_PROBLEM DETAILS_
Stop at the line containing "Dagvlinders van Europa (195, 25)": every line of the listing from the first up to that one must be set down exactly.

_TASK INPUTS_
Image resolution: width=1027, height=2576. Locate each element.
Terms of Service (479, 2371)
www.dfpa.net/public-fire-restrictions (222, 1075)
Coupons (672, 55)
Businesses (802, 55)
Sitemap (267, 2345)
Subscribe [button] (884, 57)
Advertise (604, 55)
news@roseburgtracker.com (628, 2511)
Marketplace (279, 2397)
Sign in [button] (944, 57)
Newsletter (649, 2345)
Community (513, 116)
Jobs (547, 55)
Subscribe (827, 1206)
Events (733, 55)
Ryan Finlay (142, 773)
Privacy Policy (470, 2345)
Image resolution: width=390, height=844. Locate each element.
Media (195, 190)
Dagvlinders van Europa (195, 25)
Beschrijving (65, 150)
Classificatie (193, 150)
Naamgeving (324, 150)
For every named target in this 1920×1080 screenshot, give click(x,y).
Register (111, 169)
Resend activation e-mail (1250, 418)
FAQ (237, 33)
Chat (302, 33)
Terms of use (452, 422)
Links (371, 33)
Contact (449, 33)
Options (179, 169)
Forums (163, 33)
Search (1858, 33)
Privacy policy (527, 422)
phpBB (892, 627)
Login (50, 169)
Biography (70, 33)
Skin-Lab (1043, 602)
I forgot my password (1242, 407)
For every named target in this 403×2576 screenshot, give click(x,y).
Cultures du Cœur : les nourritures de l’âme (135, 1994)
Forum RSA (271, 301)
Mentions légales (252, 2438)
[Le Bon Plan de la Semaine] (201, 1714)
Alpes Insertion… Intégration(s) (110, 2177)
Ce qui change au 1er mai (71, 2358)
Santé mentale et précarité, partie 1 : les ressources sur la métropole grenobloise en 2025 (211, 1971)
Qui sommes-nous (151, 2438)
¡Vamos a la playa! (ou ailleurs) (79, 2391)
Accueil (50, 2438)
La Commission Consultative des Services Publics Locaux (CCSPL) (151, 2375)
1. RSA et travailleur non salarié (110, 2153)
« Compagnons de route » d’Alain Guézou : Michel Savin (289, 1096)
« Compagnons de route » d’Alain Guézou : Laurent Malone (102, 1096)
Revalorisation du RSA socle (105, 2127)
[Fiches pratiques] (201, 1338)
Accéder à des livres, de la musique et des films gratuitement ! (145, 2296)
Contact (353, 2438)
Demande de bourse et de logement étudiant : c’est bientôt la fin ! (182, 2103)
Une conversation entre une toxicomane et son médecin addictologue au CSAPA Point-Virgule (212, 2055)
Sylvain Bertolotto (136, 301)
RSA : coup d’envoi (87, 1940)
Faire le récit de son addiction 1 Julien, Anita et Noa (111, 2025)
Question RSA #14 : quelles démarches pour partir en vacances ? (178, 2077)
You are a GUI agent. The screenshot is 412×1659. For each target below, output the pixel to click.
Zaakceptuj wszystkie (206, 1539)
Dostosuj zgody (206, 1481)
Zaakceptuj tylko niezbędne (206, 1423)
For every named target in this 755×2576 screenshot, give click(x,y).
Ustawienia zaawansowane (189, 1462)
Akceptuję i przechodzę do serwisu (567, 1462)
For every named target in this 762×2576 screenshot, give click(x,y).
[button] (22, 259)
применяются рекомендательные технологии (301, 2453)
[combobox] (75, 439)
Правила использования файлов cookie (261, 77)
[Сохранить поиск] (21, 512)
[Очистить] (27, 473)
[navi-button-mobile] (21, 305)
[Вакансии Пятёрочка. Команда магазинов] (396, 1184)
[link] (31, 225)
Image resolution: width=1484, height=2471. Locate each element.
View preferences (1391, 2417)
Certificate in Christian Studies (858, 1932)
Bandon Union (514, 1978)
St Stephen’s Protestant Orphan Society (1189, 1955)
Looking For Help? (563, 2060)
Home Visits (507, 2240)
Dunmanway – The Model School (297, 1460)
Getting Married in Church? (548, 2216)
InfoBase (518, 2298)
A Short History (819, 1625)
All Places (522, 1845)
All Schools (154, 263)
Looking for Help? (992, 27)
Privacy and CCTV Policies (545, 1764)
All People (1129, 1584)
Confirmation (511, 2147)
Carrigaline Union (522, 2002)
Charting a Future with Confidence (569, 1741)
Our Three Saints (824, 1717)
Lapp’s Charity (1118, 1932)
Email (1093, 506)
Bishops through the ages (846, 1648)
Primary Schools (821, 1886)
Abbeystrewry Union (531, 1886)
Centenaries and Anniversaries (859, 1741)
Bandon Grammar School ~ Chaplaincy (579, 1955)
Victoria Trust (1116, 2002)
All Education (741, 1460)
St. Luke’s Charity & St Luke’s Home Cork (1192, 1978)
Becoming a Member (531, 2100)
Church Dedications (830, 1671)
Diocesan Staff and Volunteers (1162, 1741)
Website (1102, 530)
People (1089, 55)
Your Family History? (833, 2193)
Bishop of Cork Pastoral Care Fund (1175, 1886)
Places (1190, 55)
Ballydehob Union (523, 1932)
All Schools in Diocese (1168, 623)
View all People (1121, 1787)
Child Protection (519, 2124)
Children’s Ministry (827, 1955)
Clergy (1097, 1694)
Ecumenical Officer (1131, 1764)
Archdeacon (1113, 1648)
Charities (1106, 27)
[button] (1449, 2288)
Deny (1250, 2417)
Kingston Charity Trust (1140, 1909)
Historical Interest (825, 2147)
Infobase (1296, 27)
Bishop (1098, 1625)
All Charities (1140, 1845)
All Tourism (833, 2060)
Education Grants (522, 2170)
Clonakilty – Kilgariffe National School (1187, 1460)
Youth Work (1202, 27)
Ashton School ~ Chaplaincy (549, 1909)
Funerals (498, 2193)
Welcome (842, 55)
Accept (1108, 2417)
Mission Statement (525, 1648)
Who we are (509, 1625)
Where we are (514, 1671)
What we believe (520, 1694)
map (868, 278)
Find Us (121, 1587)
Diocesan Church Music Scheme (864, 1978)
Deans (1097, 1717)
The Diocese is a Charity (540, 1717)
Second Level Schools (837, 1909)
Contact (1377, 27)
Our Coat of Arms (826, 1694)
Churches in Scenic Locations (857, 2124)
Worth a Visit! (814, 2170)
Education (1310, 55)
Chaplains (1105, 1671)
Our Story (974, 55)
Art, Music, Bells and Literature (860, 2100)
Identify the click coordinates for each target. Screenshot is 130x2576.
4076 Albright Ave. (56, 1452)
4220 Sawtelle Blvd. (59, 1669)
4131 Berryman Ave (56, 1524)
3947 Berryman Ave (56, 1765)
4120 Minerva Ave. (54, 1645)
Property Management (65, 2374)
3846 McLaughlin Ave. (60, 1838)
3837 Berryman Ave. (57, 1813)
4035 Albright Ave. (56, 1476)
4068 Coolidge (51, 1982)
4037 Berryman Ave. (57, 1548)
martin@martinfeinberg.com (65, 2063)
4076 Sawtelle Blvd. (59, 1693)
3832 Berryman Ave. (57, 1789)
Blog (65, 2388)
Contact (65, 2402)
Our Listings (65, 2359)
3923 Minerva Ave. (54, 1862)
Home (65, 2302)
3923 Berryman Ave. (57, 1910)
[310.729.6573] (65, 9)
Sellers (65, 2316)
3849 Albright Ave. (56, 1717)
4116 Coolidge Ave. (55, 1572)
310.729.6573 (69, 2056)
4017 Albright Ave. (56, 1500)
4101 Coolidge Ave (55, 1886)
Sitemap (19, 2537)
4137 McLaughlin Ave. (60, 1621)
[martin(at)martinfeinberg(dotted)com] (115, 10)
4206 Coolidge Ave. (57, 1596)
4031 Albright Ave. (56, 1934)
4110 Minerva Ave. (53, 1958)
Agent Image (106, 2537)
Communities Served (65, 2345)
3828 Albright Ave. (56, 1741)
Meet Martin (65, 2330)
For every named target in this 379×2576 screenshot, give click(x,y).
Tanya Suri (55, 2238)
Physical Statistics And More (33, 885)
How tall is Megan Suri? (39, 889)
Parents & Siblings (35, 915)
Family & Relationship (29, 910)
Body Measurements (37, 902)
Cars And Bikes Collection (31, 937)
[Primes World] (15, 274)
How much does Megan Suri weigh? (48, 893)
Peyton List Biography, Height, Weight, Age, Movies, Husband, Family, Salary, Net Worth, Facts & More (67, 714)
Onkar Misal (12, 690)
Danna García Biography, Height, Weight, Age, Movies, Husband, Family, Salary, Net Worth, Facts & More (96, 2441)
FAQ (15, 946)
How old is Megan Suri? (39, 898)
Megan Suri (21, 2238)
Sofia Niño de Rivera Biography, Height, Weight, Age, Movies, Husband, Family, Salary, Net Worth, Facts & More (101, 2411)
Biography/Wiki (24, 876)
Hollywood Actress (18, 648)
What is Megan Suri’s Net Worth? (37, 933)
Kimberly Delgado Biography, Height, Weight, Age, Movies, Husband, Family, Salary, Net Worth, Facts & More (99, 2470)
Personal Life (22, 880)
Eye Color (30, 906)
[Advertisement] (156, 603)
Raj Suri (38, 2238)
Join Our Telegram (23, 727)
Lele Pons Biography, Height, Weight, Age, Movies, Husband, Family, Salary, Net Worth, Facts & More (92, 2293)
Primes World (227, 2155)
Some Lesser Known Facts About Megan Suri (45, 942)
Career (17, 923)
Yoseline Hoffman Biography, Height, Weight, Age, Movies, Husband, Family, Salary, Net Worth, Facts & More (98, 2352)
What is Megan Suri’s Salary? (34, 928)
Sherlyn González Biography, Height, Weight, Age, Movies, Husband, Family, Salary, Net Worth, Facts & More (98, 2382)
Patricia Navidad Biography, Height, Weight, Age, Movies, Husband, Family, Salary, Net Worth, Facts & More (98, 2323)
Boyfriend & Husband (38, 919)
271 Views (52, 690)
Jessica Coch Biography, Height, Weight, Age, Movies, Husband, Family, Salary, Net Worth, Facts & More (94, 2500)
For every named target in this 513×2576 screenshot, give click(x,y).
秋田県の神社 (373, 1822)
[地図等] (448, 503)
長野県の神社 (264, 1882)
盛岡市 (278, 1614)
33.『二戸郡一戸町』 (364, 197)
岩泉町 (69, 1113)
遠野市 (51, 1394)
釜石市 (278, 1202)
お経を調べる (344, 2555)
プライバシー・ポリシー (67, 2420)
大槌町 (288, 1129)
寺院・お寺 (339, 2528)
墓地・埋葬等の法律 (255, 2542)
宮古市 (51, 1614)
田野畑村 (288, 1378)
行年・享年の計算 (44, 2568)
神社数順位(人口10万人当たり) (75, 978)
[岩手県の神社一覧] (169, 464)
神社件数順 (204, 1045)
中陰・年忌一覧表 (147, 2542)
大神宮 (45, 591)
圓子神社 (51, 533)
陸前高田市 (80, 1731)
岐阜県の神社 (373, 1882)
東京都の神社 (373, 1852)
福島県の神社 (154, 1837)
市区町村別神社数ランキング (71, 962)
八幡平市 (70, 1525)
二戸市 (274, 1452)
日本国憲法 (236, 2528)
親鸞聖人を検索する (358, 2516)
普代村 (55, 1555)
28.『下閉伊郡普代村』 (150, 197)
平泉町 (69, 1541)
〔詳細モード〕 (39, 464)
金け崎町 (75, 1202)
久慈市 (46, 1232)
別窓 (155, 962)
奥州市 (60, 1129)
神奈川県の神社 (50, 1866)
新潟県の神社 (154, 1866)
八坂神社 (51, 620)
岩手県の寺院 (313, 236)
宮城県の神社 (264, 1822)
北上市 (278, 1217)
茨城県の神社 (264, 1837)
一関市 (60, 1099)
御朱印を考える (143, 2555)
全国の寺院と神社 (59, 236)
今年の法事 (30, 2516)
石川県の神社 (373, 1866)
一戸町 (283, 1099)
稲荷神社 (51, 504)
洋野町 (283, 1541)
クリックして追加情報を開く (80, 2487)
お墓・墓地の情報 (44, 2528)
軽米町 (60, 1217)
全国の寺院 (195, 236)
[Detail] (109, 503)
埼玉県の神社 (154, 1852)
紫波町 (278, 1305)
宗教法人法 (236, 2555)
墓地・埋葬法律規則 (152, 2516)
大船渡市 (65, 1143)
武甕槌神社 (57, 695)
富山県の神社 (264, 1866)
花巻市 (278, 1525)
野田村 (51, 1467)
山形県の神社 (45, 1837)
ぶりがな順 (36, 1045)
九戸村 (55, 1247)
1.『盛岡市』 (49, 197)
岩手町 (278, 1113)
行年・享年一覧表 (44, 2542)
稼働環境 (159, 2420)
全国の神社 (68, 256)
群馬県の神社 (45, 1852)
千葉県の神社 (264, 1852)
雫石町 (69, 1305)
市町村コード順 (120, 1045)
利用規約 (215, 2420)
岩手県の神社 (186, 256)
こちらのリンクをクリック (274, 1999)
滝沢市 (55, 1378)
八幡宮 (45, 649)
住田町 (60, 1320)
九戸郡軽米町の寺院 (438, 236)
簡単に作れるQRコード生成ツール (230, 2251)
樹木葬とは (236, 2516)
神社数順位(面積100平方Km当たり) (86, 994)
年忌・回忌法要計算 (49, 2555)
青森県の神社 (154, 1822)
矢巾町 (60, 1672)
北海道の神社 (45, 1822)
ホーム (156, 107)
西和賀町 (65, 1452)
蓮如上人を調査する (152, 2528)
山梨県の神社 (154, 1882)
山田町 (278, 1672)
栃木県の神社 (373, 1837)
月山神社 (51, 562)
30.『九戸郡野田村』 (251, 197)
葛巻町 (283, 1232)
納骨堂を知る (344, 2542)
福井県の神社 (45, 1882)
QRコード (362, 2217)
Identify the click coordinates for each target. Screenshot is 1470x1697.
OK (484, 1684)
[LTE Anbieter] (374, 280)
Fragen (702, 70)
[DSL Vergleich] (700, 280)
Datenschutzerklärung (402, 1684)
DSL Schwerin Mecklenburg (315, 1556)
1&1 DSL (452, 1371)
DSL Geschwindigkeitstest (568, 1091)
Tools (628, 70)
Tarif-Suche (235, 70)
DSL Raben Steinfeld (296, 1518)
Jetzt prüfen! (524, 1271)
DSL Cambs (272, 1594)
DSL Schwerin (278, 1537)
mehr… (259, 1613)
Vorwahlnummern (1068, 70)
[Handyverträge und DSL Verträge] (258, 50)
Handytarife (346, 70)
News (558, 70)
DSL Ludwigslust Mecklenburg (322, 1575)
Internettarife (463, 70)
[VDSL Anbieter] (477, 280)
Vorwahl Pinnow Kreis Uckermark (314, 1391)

_THE COMPLETED TASK_
Image resolution: width=1027, height=2576. Locate each element.
Terms of Service (479, 2371)
www.dfpa.net/public-fire-restrictions (222, 1075)
Coupons (672, 55)
Businesses (802, 55)
Sitemap (267, 2345)
Subscribe [button] (884, 57)
Advertise (604, 55)
news@roseburgtracker.com (628, 2511)
Marketplace (279, 2397)
Sign in [button] (944, 57)
Newsletter (649, 2345)
Community (513, 116)
Jobs (547, 55)
Subscribe (827, 1206)
Events (733, 55)
Ryan Finlay (142, 773)
Privacy Policy (470, 2345)
Image resolution: width=390, height=844. Locate each element.
Media (195, 190)
Dagvlinders van Europa (195, 25)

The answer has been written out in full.